--- start ---

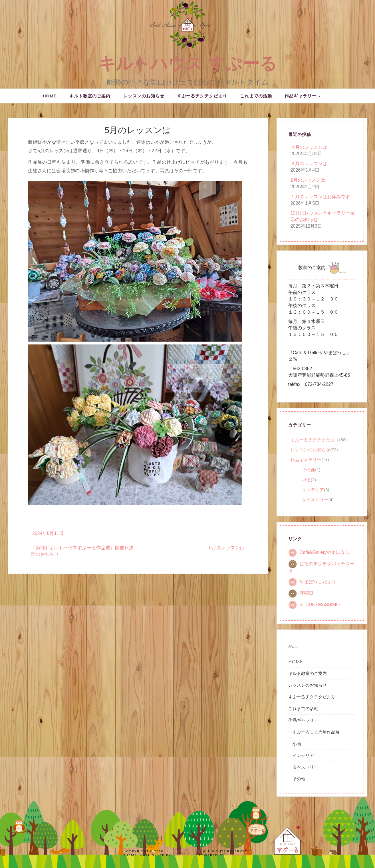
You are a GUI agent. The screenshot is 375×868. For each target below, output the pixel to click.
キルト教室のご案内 (90, 96)
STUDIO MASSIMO (319, 604)
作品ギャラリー (303, 96)
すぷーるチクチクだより (202, 96)
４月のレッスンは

--- end ---

> [TASK REQUIREMENTS]: Copy every row above word for word, leaving out the picture.

> [TASK OUTPUT]:
You are a GUI agent. The screenshot is 375×868. For each target below, output the pixel to click.
キルト教室のご案内 (90, 96)
STUDIO MASSIMO (319, 604)
作品ギャラリー (303, 96)
すぷーるチクチクだより (202, 96)
４月のレッスンは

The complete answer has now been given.